A module with this interface offers two methods that can be invoked from outside. The start method takes two arguments a and b, and has Action type, namely it just performs some action (this method does not return any result). In this case, it just kicks off the internal computation to multiply a and b, which may take many steps. The result method has no arguments, and returns a value of type Bit#(64).
So far, this looks just like a conventional object-oriented language (with perhaps different syntax details). However, in BSV, a method is always invoked from a rule, either directly or indirectly from another method which in turn is invoked by a rule, and so on. In other words, all method invocations originate in a rule. Just like a rule has a rule condition, a method may also have a method condition which limits when it may be invoked. This rule-based semantics is the key difference from traditional object-oriented languages. These rule-based semantics also have a direct hardware interpretation.

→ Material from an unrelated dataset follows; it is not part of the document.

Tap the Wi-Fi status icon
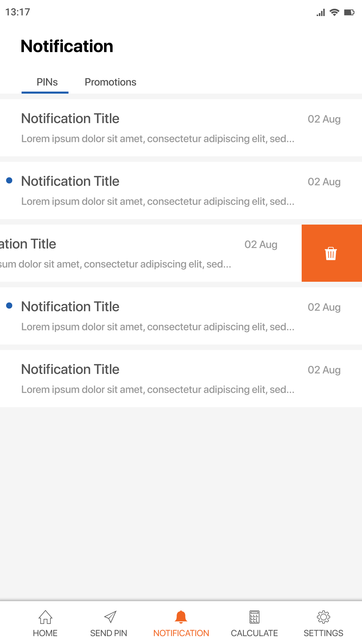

![Figure 3.7: Hardware interpretation of interface methods](image)

Fig. 3.7 illustrates how BSV methods are mapped into hardware. Every method is a bundle of input and output signals. Every method has one output signal called the “ready” signal (RDY) corresponding to the method condition. A rule in the external environment is allowed to invoke the method only when RDY is true. Method arguments become input signals (like \(a\) and \(b\)), and method results become output signals. Finally, Action methods like `start` have an input “enable” signal (EN) which, when asserted by the external rule, causes the method’s action inside the module to happen.

We can now see how our multiplier is packaged into a module.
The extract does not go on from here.